On the other hand they presented an increase in phishing and botnet incidents being reported. In one slide they showed numbers on phishing reports, sorted by top-reporters. The top-5 reporters were: Verisign (probably iDefense), RSA (probably Cyota), eBay (probably eBay), CastleCops (Probably PIRT) and MarkMonitor.
But wait, there's more. The Chinese delegation also discussed mitigation success rates. In phishing, out of over 600 sites reported in one time period they mitigated just over 200. They were sinciere and open on where they have to get better and to be honest, I was in awe from them, a country I considered to be a black hole of abuse reports. We made some new contacts and hope these will prove fruitful for future cooperation. I am highly impressed with the people I met from China..

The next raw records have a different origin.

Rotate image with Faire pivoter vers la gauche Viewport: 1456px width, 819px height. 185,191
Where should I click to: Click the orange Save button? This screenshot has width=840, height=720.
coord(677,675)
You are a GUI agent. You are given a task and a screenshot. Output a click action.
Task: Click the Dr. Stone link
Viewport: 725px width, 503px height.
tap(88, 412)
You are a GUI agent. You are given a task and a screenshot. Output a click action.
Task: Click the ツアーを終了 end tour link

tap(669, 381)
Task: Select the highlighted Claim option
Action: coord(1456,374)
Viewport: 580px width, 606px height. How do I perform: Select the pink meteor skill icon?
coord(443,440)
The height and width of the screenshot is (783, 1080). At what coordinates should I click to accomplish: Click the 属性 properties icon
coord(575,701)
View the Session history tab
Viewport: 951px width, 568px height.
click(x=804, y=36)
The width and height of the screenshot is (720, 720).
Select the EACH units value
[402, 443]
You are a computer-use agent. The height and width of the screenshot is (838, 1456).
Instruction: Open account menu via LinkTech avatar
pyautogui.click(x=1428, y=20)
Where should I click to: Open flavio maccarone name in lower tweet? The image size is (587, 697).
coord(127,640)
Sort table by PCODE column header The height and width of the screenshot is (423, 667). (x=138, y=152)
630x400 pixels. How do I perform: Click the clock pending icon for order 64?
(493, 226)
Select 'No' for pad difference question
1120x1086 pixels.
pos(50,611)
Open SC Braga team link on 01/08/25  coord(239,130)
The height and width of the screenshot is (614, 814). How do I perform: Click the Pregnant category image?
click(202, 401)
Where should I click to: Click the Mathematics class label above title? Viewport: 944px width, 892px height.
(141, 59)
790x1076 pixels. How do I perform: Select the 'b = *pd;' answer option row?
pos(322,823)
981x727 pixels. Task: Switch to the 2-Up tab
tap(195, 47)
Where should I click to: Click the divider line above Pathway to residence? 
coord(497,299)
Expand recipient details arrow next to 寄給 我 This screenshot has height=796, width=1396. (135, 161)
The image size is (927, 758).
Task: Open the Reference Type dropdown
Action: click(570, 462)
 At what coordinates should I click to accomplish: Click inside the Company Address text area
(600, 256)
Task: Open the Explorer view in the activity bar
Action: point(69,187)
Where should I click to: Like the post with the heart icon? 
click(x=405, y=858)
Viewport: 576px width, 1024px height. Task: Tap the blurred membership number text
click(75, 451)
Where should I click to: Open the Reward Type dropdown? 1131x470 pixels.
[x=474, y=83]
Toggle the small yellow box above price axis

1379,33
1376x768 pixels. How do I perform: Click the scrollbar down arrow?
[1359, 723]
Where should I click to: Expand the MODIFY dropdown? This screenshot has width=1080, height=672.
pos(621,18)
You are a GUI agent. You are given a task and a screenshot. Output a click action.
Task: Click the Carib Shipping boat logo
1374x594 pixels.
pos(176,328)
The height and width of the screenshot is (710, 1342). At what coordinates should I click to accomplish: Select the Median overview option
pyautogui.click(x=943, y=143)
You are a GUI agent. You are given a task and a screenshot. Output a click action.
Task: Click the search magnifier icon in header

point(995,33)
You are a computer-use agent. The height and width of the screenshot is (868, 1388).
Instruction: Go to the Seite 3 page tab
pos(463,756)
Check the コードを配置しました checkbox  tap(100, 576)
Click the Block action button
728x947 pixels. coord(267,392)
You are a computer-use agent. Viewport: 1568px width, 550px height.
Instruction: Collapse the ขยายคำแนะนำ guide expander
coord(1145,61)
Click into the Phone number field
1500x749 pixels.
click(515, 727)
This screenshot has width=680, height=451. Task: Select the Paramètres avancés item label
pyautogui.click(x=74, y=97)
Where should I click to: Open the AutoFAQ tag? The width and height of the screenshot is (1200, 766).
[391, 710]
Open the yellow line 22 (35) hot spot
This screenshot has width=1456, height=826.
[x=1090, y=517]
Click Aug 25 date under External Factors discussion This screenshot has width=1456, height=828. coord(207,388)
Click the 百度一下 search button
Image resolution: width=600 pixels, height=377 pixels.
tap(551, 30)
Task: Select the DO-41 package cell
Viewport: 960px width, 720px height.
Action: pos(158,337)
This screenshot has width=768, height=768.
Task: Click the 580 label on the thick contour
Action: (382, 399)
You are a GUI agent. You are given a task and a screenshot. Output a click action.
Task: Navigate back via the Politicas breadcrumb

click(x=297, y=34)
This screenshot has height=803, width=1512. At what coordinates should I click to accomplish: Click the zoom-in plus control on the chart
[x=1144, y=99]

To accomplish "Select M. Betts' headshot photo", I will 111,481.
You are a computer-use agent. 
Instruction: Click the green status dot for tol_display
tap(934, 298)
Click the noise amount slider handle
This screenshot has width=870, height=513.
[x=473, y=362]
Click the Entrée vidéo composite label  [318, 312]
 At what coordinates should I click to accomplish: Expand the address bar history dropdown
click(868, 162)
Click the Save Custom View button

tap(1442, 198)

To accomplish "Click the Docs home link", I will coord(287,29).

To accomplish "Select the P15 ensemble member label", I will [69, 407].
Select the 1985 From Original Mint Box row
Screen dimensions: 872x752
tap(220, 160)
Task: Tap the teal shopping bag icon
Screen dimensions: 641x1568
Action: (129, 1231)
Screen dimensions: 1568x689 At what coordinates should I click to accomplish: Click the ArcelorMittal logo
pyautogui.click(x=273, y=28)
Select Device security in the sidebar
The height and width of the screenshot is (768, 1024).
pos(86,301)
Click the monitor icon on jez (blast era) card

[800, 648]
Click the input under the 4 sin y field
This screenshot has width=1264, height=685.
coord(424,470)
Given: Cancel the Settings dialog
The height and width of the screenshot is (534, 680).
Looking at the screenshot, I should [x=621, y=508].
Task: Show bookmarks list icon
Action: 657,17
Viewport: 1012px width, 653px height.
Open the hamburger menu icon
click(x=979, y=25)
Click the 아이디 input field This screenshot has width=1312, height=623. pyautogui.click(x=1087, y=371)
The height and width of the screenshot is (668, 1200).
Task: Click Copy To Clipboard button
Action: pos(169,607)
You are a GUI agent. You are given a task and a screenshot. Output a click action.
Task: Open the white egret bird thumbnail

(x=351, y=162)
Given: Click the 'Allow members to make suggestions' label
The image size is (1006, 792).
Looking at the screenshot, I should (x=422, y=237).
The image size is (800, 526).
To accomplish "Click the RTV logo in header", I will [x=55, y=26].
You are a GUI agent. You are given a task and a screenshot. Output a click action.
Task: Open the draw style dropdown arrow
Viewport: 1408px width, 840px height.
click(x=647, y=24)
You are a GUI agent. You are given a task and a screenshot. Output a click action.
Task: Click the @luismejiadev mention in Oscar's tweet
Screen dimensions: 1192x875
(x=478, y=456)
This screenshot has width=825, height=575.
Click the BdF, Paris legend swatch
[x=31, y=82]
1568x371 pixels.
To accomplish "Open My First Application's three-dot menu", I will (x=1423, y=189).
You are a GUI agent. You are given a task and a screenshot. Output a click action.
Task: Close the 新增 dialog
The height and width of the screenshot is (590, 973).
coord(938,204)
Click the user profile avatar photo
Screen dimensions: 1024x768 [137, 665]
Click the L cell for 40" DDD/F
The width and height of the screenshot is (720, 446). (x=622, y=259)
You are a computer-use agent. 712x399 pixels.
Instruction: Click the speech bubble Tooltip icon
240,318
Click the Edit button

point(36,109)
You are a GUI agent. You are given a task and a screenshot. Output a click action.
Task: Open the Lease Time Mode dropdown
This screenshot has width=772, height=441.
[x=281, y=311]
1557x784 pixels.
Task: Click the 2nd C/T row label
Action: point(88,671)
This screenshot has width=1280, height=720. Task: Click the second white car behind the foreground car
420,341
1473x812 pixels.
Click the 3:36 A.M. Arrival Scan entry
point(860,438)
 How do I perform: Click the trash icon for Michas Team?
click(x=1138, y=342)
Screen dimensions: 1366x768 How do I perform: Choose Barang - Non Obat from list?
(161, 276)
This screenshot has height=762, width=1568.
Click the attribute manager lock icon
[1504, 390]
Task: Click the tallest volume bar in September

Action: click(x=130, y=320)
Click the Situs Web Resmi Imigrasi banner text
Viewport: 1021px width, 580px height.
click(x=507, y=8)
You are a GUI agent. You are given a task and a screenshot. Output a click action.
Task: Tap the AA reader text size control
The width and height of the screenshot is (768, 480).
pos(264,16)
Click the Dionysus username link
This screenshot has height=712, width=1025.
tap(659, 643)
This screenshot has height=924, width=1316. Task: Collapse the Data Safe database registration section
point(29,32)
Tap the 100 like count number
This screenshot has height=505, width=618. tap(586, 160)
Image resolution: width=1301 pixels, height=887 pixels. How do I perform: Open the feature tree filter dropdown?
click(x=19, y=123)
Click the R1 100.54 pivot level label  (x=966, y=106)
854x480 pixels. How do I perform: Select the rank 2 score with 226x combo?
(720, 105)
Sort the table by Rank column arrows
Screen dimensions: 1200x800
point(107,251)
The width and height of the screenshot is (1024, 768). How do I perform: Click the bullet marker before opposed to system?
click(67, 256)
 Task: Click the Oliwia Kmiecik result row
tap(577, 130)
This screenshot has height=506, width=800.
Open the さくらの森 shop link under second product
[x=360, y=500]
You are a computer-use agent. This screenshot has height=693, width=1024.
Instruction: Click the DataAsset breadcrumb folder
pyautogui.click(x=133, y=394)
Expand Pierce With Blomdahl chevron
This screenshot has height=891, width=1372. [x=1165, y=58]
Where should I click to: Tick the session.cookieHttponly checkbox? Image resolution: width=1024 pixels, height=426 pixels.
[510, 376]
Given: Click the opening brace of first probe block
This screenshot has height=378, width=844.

Another subject of interest to me was my discussion with Milton Mueller on his advocacy of some information being removed from publicly accessible WHOIS data. Although ideologically I am with him on this privacy issue, practically it is the only, granted very poor, way for the Internet security operations community to take down abusive domain names today, through registrars, and the Internet can't do without it until another option is presented. I hope to work with him on solutions to this conundrum.
My lecture there was one I only found out I was giving a about a month ago after being contacted by a member of ICANNs SSAC. It was a part of the Case Studies session from the Diplo foundation ( http://www.diplomacy.edu ), where I spoke, technically, of lessons from the Estonian Internet war and how countries can defend themselves, as written in the post-mortem analysis and recommendations I wrote for the Estonian CERT. In the questions section we spoke of the importance of CERT organizations, how they are established and on the differences in fraud as seen in different parts of the world. My fellow session members were: Robert Guerra (Canada, session moderator), Veronica Cretu (Moldova, facilitator), and the other panelists: Olga Cavalli (Argentina) and Cristine Hoepers (who manages the Brazilian CERT). I, of course, am from Israel and work for Afilias Global Registry Services.